La cohorte des “mileuristas “
Les jeunes Espagnols ont créé un mot pour définir leur statut : ils se présentent comme les “Mileuristas “, ceux qui gagnent 1.000 euros par mois. Avec la crise de la dette qui n’en finit pas de conduire les gouvernements à adopter de nouvelles mesures d’austérité, leur sort en deviendrait presque enviable.
“Nous parlions naguère des ‘mileuristas’ comme d’une malédiction. Aujourd’hui, c’est pas mal. Un contrat à 1.000 euros par mois est devenu décent “, déplore Jose Maria Marin, spécialiste du travail et professeur d’histoire contemporaine à l’Université nationale de l’enseignement à distance.
En 2010, pressé de réformer le code du travail et d’assouplir les règles d’embauche et de licenciement, le gouvernement socialiste de José Luis Rodriguez Zapatero a fait adopter une réforme censée réduire progressivement le nombre de contrats à durée déterminée et rendre les contrats à durée indéterminée moins coûteux pour les employeurs.
Mais moins d’un an plus tard, le gouvernement a effectué un virage à 180°. Les entreprises ont désormais le droit de recourir à des CDD sur des périodes prolongées pouvant aller jusqu’à trois ans. “Il vaut mieux avoir des gens en contrat temporaire plutôt qu’au chômage “, s’est justifié le ministre du Travail, Valeriano Gomez. Mais avec l’approche des élections, le Parti socialiste (PSOE) a du retourner sa veste, et prône désormais la chasse aux abus de CDD.
Les élections de dimanche, que Zapatero s’est résigné à organiser sous la pression des marchés et où il ne briguera pas de troisième mandat, devrait tourner au vote sanction contre le PSOE, conduit par Alfredo Perez Rubalcaba. Les sondages prédisent une large victoire du Parti populaire (PP, opposition de droite) de Mariano Rajoy, qui affirme vouloir rétablir la réforme du code du travail dans sa version initiale. Mais, préviennent des économistes, réduire le nombre de CDD pourrait avoir pour effet immédiat d’accroître encore les rangs du chômage.
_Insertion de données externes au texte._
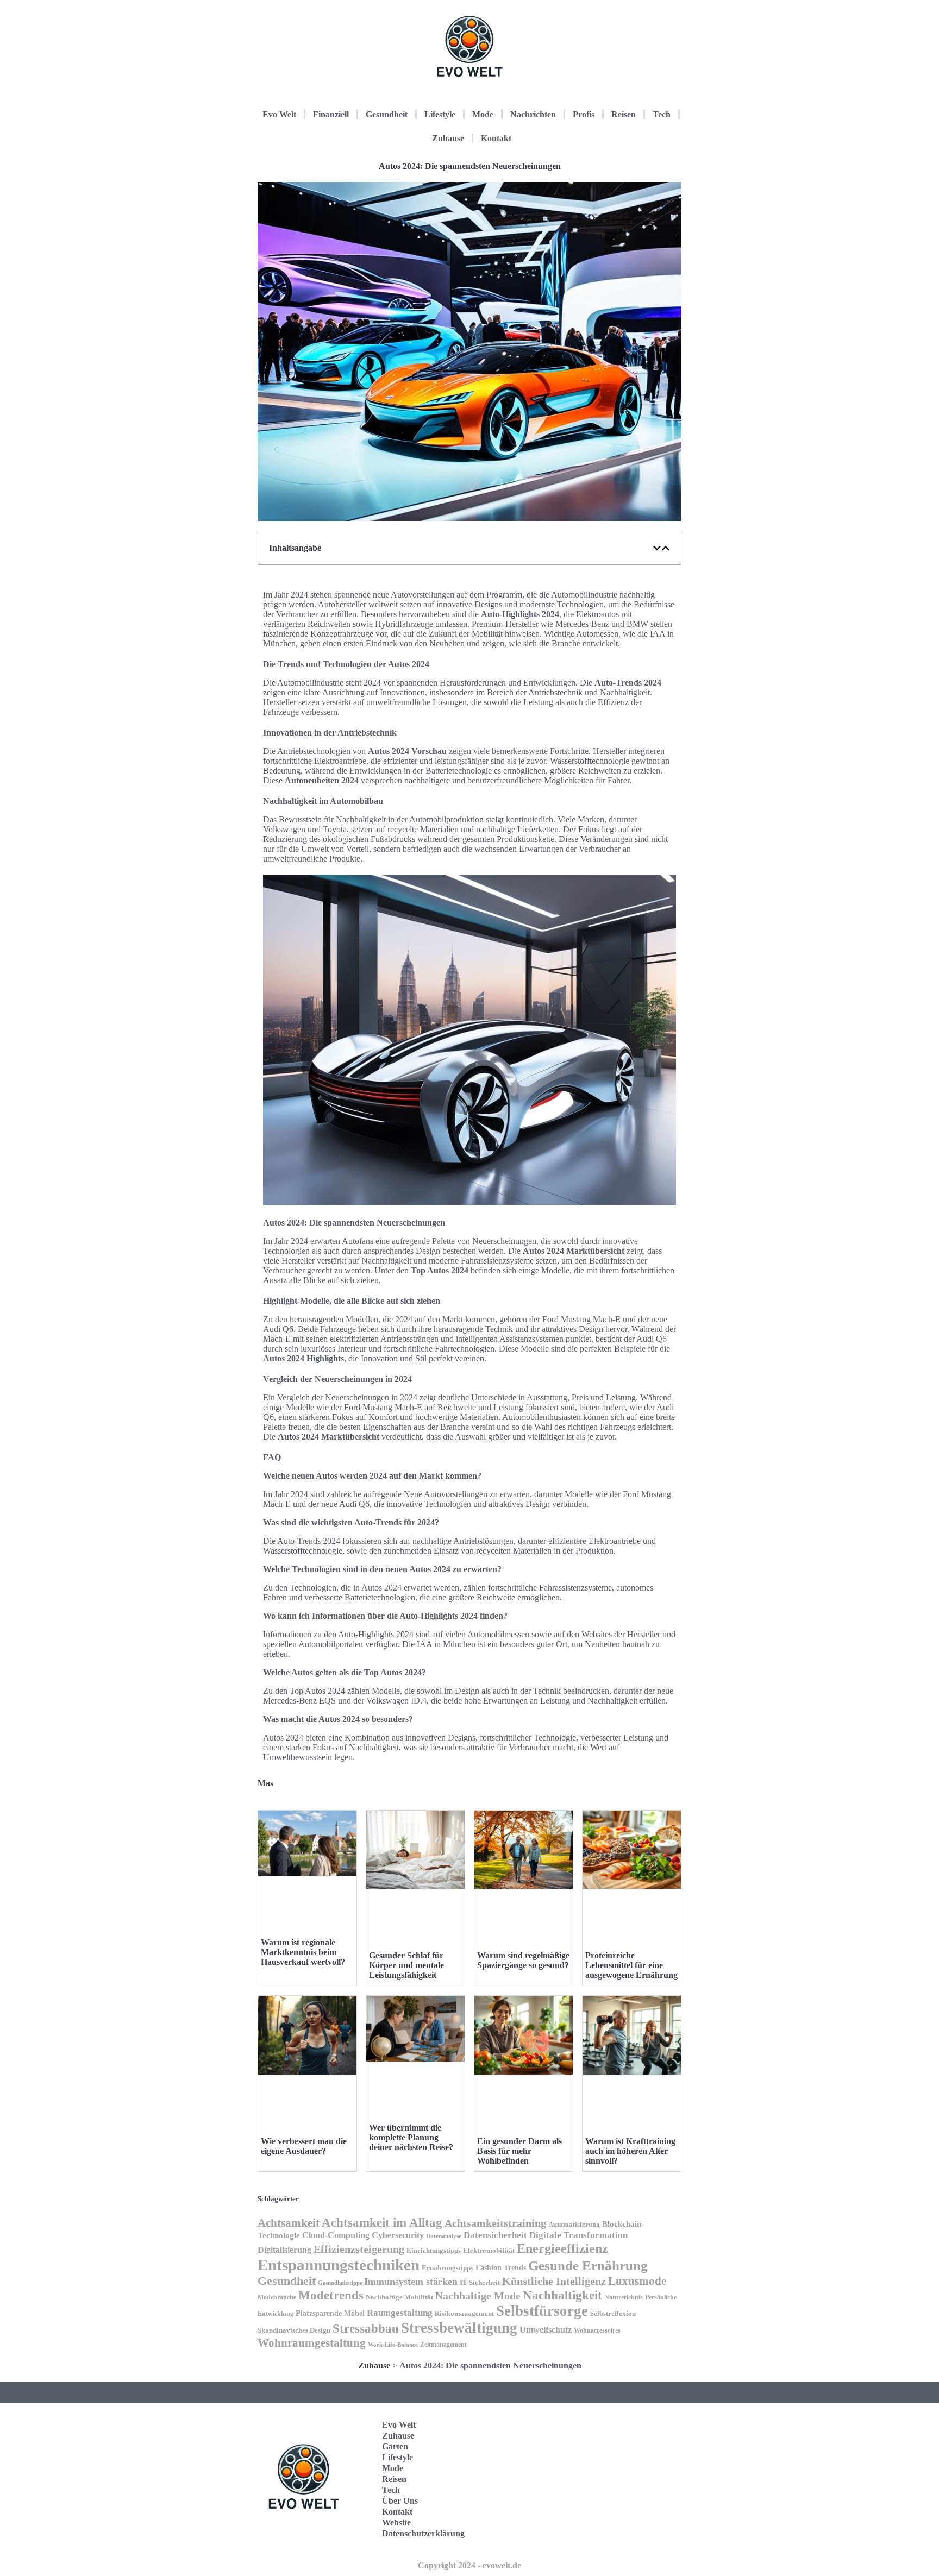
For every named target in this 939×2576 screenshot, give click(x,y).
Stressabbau (366, 2328)
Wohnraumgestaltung (312, 2342)
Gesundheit (387, 114)
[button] (657, 548)
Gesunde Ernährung (588, 2265)
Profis (583, 114)
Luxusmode (637, 2281)
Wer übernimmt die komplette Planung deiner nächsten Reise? (411, 2137)
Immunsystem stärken (411, 2281)
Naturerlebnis (623, 2297)
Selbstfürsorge (542, 2311)
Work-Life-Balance (393, 2344)
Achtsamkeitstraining (495, 2223)
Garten (395, 2446)
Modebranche (277, 2297)
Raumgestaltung (400, 2313)
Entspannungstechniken (339, 2264)
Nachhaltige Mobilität (399, 2297)
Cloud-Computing (336, 2235)
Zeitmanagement (443, 2344)
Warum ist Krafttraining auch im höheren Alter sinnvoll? (630, 2151)
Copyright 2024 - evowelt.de (469, 2565)
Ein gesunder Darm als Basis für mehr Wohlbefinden (519, 2151)
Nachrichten (533, 114)
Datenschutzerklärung (423, 2533)
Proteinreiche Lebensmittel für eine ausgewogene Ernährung (631, 1965)
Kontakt (496, 138)
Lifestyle (439, 114)
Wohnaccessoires (597, 2330)
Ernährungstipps (447, 2268)
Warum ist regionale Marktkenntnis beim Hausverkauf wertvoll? (303, 1952)
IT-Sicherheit (480, 2282)
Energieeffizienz (562, 2248)
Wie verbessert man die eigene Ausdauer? (304, 2146)
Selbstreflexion (613, 2313)
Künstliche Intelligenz (554, 2281)
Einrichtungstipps (433, 2250)
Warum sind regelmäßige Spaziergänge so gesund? (523, 1960)
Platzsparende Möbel (330, 2313)
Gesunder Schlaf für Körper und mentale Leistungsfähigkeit (406, 1965)
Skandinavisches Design (294, 2330)
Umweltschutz (545, 2329)
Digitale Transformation (578, 2235)
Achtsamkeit (289, 2223)
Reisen (623, 114)
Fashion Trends (500, 2267)
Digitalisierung (284, 2249)
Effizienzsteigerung (359, 2249)
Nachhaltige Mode (478, 2296)
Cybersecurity (398, 2235)
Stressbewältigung (459, 2328)
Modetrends (331, 2295)
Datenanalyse (443, 2236)
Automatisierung (574, 2224)
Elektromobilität (489, 2250)
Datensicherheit (495, 2235)
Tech (662, 114)
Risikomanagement (464, 2313)
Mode (482, 114)
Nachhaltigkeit (562, 2295)
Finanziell (331, 114)
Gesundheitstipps (340, 2283)
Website (396, 2522)
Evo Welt (279, 114)
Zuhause (448, 138)
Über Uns (400, 2500)
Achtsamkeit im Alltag (382, 2222)
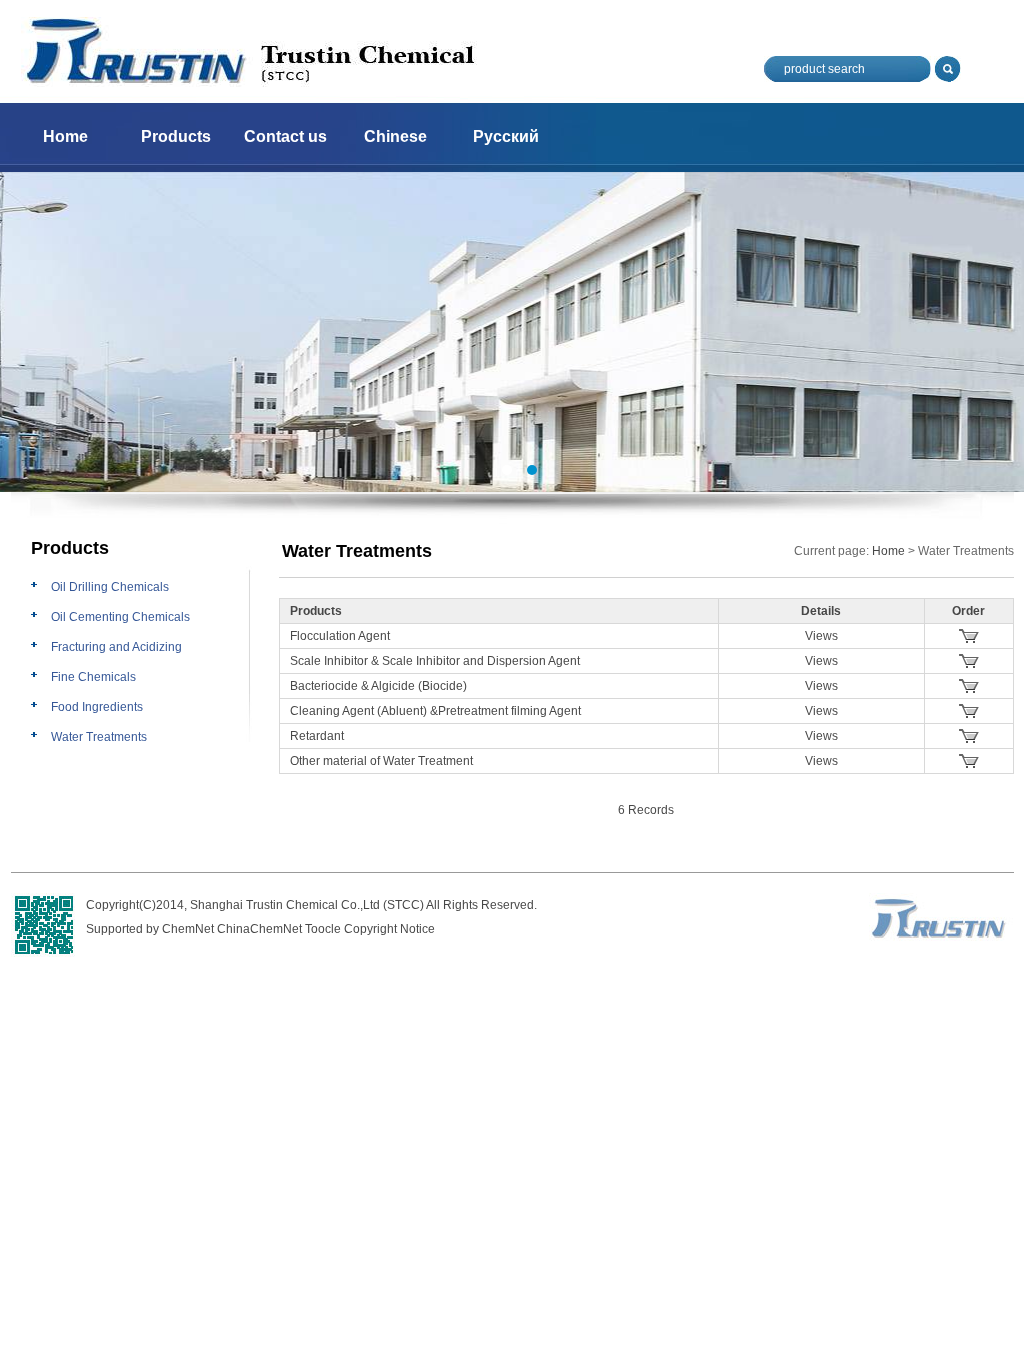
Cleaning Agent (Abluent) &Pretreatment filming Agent (435, 711)
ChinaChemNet (259, 929)
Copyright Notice (389, 929)
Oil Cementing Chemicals (120, 617)
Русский (506, 136)
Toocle (323, 929)
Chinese (395, 136)
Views (821, 636)
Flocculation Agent (340, 636)
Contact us (285, 136)
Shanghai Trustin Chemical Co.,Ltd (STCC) (307, 905)
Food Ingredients (97, 707)
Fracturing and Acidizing (116, 647)
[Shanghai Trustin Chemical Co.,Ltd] (250, 83)
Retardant (317, 736)
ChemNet (188, 929)
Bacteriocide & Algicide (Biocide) (378, 686)
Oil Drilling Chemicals (110, 587)
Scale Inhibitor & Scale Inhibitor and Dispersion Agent (435, 661)
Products (176, 136)
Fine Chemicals (93, 677)
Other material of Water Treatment (381, 761)
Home (65, 136)
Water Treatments (99, 737)
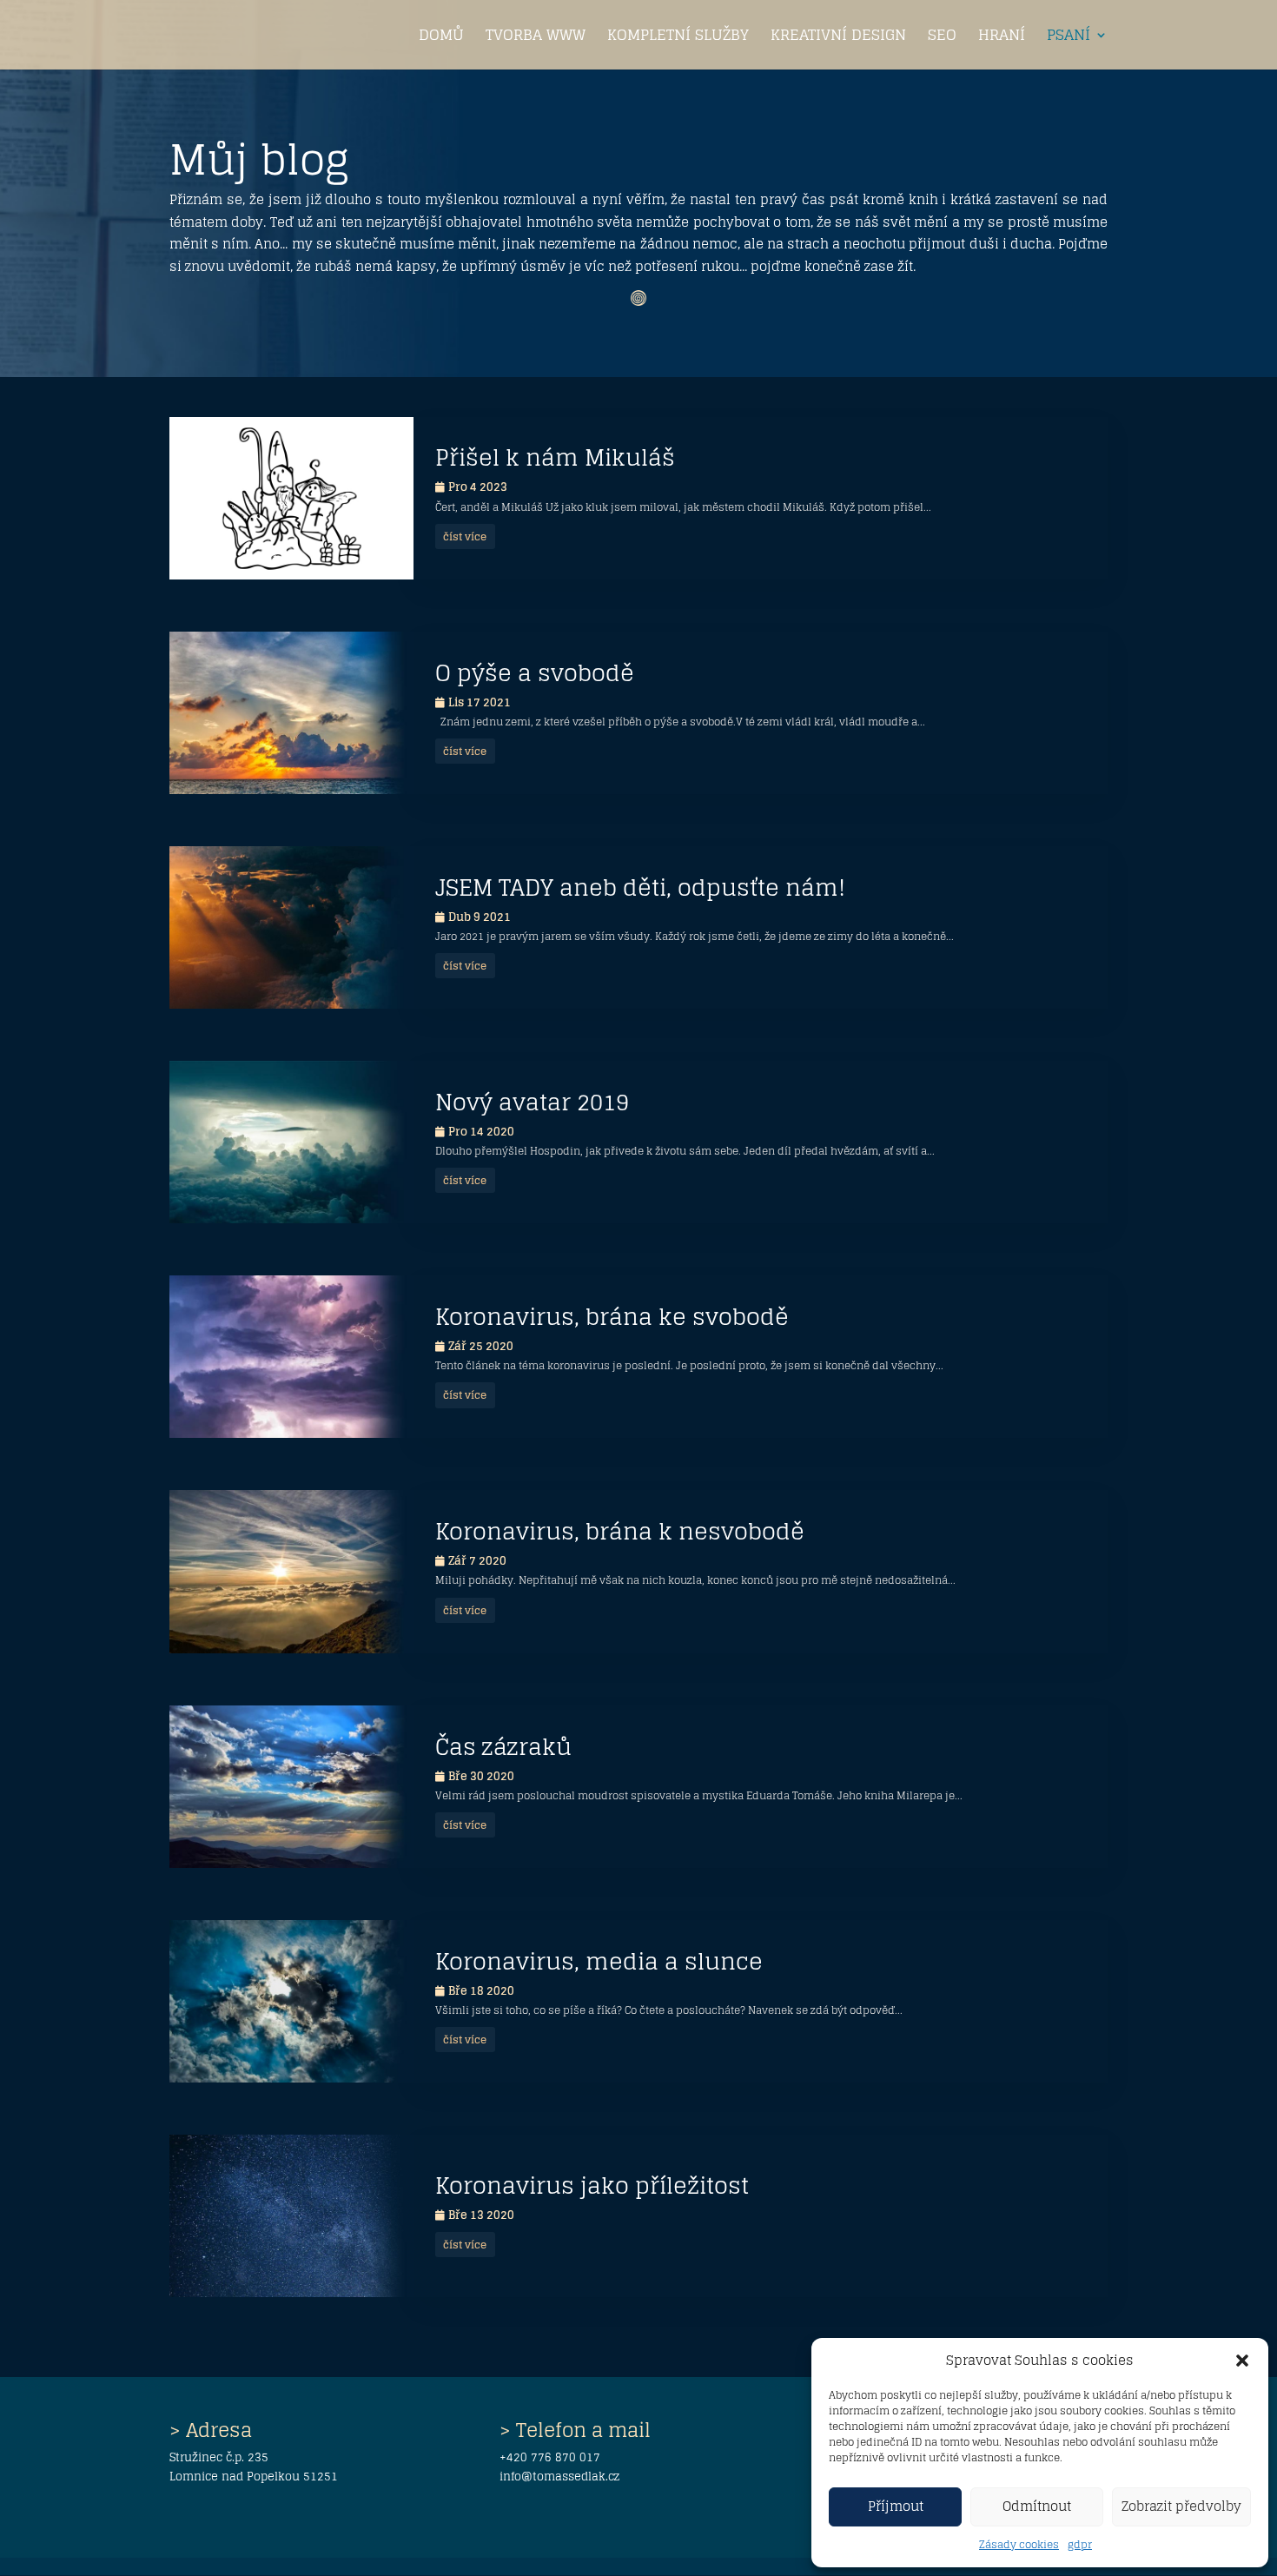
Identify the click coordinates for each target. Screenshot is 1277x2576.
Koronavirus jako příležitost (592, 2185)
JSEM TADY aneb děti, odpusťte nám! (640, 887)
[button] (1242, 2360)
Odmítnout (1036, 2506)
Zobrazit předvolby (1181, 2506)
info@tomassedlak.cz (559, 2477)
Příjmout (895, 2506)
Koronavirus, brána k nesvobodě (619, 1531)
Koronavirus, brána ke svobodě (612, 1316)
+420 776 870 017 (550, 2457)
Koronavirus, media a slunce (599, 1961)
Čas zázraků (503, 1746)
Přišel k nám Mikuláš (555, 457)
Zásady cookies (1019, 2544)
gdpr (1080, 2544)
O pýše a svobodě (534, 672)
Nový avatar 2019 (532, 1102)
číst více (464, 536)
Pour l’heure, de nombreux Espagnols continuent de dilapider leurs compétences ou de les exercer sans statut comme Juan Francisco Seller. A 27 ans, ce pharmacien travaille gratuitement depuis un an dans un laboratoire de Valence. Il a refusé des emplois rémunérés dans des secteurs trop éloignés de ses compétences universitaires afin, explique-t-il, de ne pas ruiner son CV et espère encore qu’un emploi “réel” se matérialisera.
Faute de croissance, l’austerité
Ne pouvant plus miser sur la brique, le pays ne sait plus où trouver de la croissance. Nombre d’économistes prévoient que début 2012 il retombera en récession, deux ans à peine après en être sorti. Dès cette année, il ne devrait pas réussir à réduire son déficit à 6% du PIB comme prévu. “Nous pensons tous qu’il sera entre 7 et 8% “, indique Juan José Toribio, économiste à l’IESE Business School de Madrid.
La droite a d’ores et déjà prévenu qu’elle appliquerait une grande austérité, en interdisant tout déficit aux régions. “Pendant les cent premiers jours, le nouveau gouvernement va devoir faire des réformes “, du marché du travail et du système financier, pour rassurer des marchés plus que jamais fébriles, estime M. Toribio, mais aussi “un programme de réduction de la dépense publique” pour baisser le déficit.
“Le pire que pourrait faire le gouvernement (élu), c’est de ne pas agir “, met-il en garde.